Si alguna vez tuviese hijos (sabe que es impensable) no dejaría jamás sin herencia a su hijo. Aunque adoptase un hijo, no lo aplastaría jamás bajo el peso de su fortuna. Lo consentiría con regalos y cariño en lugar de hacer el mundo lo más limitado e invivible que pudiera para el pequeño soñador. Utilizaría todos sus esfuerzos para ofrecer al niño las posibilidades que él no tuvo. Miseria, degradación, envidia. Nada de eso hallaría lugar en la vida del muchacho. ¡Dormiría bajo cobertores de plumas!
Le diría a su hijo: «Tienes talento. Heredarás todo lo que poseo». Entonces le contaría el día que se casó con Sissy. Describiría el vestido que llevaba, su piel pálida y sus manos pequeñas.
—¡Oh! —hubiera exclamado—. Tu madre era la novia más bella que te puedas imaginar.

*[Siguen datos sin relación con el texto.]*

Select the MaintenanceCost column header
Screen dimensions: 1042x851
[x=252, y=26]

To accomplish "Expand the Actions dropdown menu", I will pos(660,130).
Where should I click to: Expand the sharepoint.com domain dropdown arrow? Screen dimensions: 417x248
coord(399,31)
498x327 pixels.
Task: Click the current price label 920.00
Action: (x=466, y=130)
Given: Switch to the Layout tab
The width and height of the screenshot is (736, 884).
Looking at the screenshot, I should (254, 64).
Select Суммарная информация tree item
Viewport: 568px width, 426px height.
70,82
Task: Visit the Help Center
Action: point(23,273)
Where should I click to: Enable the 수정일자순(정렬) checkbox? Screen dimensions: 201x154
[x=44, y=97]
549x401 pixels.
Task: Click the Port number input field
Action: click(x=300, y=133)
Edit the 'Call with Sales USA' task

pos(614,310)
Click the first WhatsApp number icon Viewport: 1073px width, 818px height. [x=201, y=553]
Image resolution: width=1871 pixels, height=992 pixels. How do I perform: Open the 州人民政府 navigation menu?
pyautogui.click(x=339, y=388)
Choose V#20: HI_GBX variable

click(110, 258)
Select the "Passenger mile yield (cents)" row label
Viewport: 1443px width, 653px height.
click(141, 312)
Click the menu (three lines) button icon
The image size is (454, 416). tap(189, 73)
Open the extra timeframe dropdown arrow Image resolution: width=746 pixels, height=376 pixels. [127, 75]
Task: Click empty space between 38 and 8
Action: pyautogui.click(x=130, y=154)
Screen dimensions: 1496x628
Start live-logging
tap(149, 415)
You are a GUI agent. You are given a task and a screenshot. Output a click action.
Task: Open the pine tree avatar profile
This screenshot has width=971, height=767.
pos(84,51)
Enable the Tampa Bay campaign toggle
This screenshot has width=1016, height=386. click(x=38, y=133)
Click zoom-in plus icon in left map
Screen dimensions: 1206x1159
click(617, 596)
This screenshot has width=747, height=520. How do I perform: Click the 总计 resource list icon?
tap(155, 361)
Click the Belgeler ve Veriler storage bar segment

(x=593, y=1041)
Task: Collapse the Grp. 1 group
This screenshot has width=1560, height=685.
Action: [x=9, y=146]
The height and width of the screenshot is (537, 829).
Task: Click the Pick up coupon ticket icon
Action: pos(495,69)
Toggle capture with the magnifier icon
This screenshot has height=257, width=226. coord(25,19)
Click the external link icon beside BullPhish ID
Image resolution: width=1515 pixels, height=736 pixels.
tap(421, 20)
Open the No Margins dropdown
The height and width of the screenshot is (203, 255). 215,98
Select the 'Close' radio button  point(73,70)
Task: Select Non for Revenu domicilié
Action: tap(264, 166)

Era tan joven, tan tierna, tan sensible, hijo. Además, a pesar de que sólo era una niña, y de que no sabía mucho ni había asistido a ninguna escuela, era la persona más sabia que yo conocía. Esto era antes de que enfermase —le hubiese dicho a su hijo, y lo hubiera alzado atrayéndolo hacia sí y lo hubiera llevado hasta el lecho para darle a Sissy otra medicina.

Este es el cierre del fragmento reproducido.